_WHAT IS NEEDED_:
Starting at the line that contains "Given: Open the 補貨通知 tab", return every line through the end of the data exactly, without pictures.

DATASET RECORDS Block Start

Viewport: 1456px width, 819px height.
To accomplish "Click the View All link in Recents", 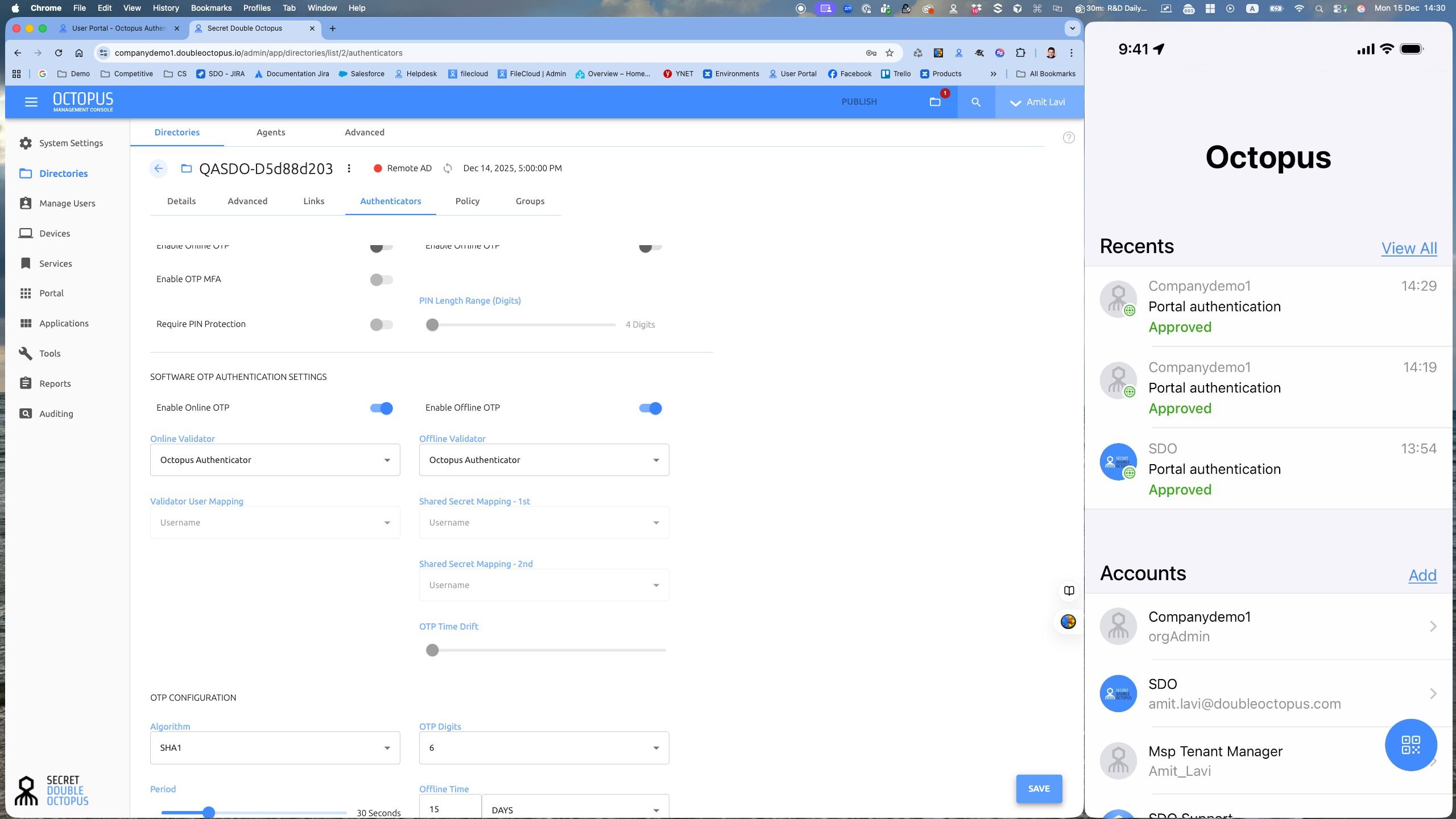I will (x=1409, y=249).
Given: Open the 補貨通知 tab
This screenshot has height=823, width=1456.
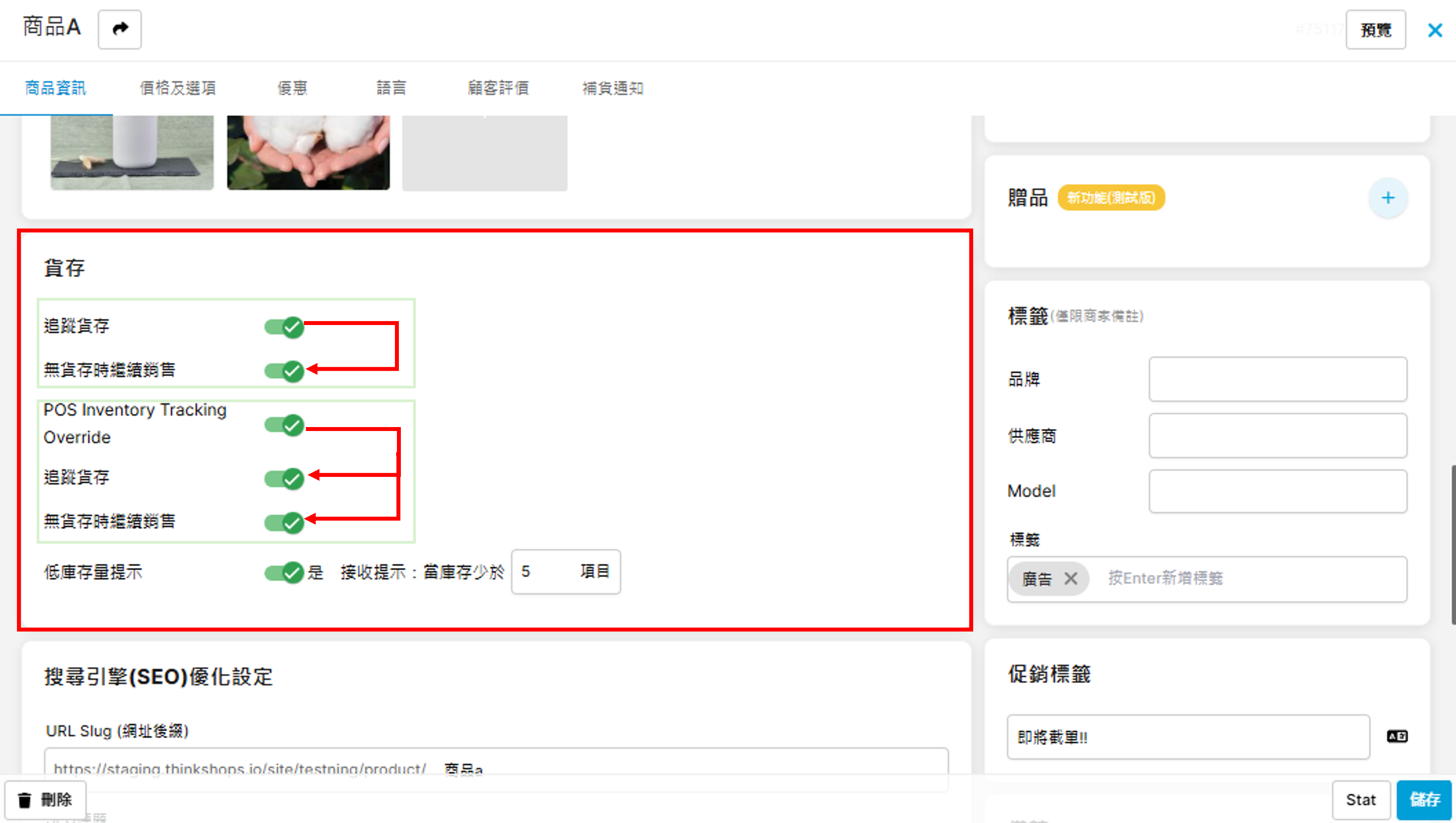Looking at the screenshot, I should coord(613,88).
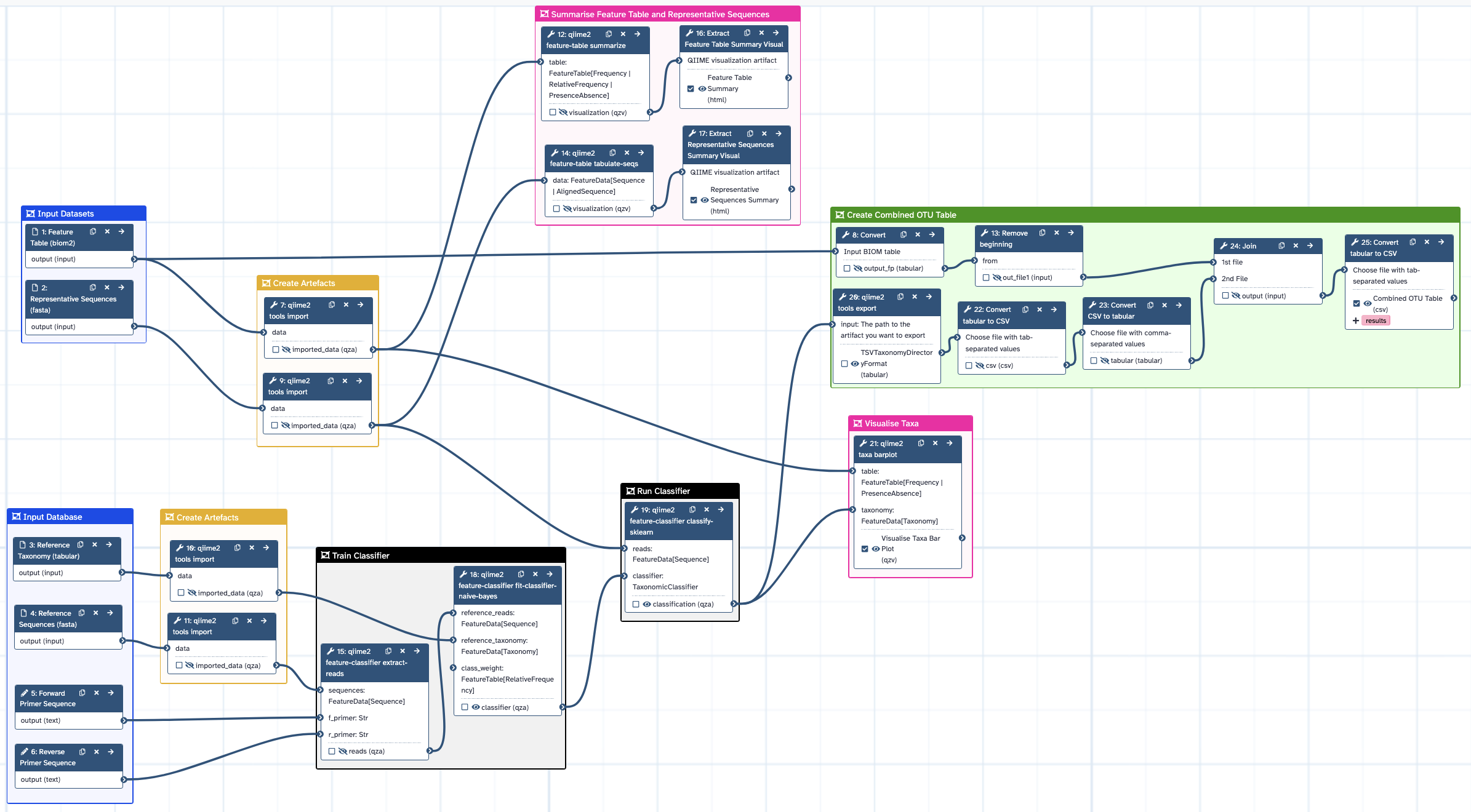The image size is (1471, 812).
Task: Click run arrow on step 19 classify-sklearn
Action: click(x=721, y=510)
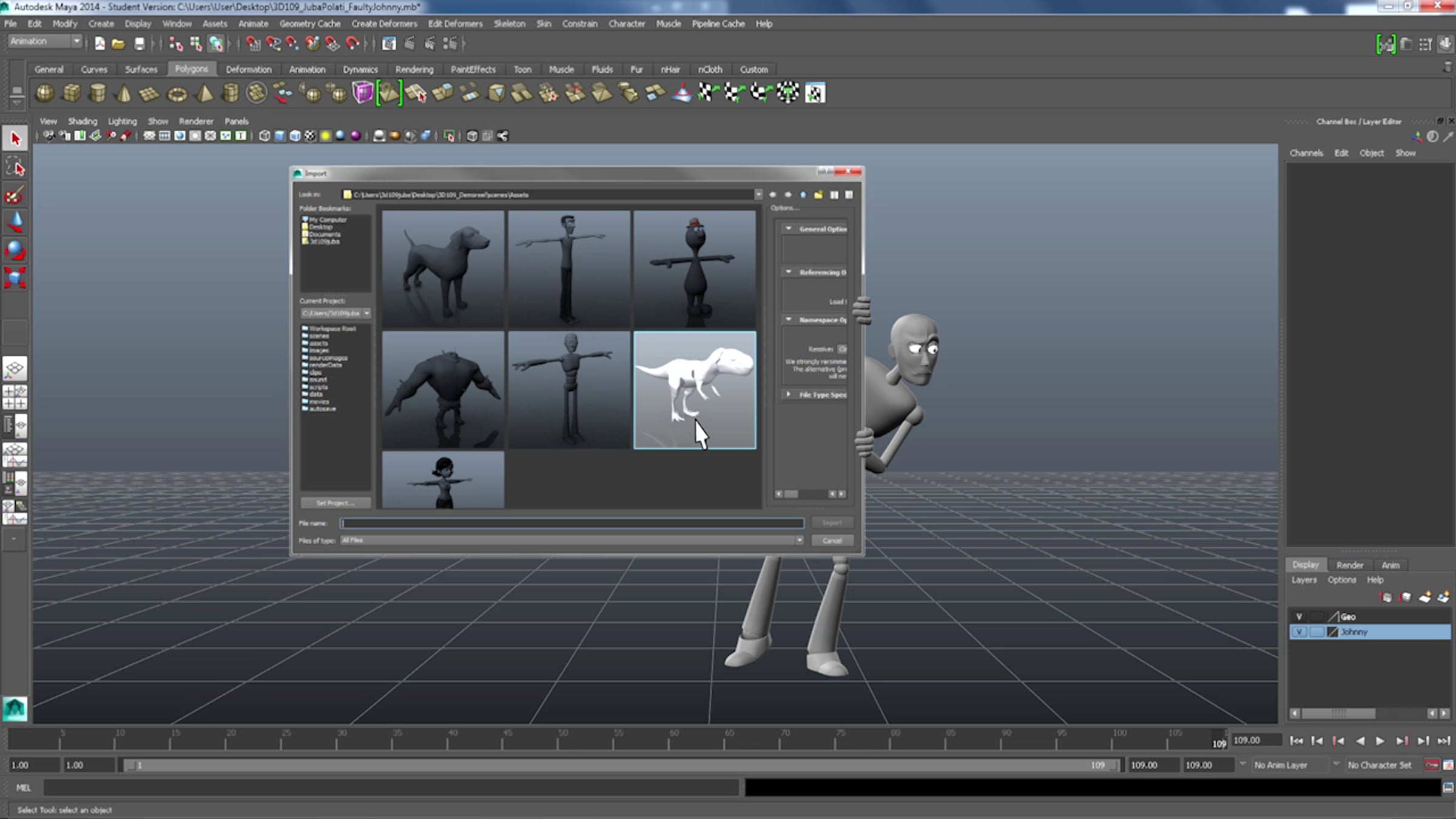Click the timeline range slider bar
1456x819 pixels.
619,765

DATASET RECORDS Block End

_YOUR RESPONSE_:
Given: Open the 補貨通知 tab
This screenshot has height=823, width=1456.
Looking at the screenshot, I should coord(613,88).
The image size is (1471, 812).
Task: Click run arrow on step 19 classify-sklearn
Action: click(x=721, y=510)
Click the timeline range slider bar
1456x819 pixels.
619,765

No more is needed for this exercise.